The new flash technology of QLC or Quad Level Cell is leading to very high capacity flash devices that have applicability in archival storage or content repositories that are primarily read access. Currently at 96 layers, QLC devices are a solution different than the flash devices used in primary storage systems. The usage opportunity in archival storage and content repositories has led to this technology being termed “archival flash.” This seems to be an apt name that connotes the primarily read access.
Major vendors such as Toshiba, Samsung, and Intel will most likely be the first vendors delivering the archival flash devices. Other flash device vendors may see the large opportunity as well and focus on delivering their own devices. Archival flash devices are projected to have very large capacities, in the 100 TB range. While there is a current 100 TB SSD available from Nimbus Data, it is not using QLC and may not have the much lower cost of the newer technology.
The large capacity is warranted given the primary use for storing archival data.

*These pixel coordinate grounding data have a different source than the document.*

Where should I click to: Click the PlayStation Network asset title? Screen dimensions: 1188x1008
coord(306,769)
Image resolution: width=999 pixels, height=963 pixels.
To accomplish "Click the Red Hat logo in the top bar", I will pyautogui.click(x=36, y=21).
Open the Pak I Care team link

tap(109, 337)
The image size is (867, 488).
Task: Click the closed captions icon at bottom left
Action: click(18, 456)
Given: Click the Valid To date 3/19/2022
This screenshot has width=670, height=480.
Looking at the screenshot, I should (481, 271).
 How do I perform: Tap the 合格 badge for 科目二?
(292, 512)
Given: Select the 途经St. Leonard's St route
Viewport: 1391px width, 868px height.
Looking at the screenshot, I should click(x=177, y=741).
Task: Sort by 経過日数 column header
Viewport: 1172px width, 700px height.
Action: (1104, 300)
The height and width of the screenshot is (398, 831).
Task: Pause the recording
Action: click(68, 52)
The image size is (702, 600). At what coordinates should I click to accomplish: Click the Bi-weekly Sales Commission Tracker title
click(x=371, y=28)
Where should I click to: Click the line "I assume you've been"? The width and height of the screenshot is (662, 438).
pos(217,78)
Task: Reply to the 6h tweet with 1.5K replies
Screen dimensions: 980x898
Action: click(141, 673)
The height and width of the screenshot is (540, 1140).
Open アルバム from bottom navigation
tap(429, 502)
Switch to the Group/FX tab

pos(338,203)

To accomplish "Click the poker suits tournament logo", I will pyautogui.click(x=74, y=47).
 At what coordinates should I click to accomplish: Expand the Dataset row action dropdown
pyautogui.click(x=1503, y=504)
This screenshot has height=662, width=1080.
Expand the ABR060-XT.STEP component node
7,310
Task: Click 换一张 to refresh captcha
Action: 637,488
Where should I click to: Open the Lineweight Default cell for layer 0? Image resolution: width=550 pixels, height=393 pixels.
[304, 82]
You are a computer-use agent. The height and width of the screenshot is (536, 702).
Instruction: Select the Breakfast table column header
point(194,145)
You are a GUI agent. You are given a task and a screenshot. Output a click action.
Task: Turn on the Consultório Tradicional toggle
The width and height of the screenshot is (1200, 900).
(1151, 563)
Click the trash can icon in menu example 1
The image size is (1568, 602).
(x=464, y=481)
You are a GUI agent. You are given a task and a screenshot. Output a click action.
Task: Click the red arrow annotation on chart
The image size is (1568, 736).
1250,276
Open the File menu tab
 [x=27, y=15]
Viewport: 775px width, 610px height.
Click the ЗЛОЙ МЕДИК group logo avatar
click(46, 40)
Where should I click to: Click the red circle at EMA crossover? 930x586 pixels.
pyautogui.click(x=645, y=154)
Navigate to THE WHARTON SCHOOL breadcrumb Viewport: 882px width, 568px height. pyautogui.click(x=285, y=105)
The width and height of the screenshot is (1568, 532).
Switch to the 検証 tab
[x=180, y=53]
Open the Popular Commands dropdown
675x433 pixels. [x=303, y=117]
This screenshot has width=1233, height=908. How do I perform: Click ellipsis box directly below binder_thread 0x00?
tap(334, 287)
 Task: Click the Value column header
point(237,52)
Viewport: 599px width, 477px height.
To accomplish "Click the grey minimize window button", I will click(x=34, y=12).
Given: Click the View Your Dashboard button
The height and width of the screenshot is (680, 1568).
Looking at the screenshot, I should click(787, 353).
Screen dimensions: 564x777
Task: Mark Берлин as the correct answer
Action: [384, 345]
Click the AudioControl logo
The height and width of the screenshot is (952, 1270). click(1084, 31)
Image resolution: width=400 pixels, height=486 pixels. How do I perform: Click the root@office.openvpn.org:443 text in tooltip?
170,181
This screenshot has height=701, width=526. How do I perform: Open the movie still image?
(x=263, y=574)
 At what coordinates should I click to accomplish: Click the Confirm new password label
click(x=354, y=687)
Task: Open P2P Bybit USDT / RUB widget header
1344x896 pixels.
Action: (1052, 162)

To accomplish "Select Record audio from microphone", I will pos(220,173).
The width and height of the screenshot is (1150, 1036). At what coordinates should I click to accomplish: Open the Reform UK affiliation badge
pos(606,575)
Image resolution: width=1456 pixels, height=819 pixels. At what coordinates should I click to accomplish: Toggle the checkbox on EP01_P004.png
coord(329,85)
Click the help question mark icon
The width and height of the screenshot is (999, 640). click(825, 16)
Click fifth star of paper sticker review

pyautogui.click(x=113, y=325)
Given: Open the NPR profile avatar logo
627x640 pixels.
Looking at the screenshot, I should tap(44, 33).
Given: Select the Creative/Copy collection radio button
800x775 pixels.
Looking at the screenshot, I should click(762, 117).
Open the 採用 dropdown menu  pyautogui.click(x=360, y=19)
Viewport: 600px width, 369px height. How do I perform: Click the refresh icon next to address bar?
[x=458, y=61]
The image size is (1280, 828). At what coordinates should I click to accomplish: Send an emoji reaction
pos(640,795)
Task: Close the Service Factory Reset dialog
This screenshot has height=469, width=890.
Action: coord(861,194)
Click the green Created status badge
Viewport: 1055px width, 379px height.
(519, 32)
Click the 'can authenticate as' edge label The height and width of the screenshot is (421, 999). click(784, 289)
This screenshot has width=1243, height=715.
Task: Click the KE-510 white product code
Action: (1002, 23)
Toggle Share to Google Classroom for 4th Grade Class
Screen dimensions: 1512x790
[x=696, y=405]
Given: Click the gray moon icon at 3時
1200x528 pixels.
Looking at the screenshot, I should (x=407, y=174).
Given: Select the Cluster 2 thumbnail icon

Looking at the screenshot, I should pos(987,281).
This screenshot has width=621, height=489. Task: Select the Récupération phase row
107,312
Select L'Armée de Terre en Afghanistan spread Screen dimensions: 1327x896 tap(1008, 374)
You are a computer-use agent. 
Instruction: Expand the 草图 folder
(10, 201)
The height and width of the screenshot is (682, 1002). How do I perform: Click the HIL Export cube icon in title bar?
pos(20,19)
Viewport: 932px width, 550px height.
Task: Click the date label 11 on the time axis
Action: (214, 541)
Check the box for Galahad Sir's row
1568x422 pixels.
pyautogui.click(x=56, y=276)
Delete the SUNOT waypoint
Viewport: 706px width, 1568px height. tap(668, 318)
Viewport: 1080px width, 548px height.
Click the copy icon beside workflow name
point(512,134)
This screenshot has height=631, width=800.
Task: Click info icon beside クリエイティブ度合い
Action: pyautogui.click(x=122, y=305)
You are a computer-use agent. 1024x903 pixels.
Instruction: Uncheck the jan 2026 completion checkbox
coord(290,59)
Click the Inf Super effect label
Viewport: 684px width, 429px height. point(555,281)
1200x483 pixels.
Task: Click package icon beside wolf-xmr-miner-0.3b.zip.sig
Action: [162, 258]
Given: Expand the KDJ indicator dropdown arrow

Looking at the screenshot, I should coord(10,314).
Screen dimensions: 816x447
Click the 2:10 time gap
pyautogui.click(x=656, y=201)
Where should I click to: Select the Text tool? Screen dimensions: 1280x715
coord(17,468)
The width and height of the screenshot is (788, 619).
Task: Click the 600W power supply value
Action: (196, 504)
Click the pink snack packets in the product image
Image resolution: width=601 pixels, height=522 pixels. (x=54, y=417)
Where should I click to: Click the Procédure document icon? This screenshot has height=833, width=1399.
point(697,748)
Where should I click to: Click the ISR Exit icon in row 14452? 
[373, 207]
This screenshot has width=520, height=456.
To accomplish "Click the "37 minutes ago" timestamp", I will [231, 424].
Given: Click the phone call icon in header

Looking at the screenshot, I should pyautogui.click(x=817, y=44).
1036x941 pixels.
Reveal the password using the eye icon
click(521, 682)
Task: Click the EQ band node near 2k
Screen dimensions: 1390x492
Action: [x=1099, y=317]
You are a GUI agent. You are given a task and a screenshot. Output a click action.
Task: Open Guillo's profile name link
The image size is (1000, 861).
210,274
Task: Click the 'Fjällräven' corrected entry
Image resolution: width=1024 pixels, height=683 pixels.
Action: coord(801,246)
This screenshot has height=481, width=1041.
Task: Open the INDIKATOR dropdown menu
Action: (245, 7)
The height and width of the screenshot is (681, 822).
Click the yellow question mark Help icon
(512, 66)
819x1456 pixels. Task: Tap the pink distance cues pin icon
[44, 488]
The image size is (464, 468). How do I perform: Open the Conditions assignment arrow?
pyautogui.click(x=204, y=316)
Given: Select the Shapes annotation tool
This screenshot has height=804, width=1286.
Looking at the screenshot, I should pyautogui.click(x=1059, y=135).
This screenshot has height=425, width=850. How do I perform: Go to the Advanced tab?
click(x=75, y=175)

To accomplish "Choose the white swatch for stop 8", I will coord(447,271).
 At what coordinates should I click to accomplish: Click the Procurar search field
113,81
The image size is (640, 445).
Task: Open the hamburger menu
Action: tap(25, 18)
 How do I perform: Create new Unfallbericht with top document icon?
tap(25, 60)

Some in the industry remember the issues in primary storage when disks increased in capacity and the concern about rebuild times. Those familiar with the protection from device failures used in object storage systems, the most likely systems to use archival flash, will understand how the circumstances are different. Device failures are protected with information dispersal algorithms and erasure codes within a node. Node failures, which can be a second order device failure protection, are protected with N+1 node protection using data distributed across those nodes. A site is protected with either replication or geographic dispersion, adding another level of protection to the immutable data stored in object storage systems.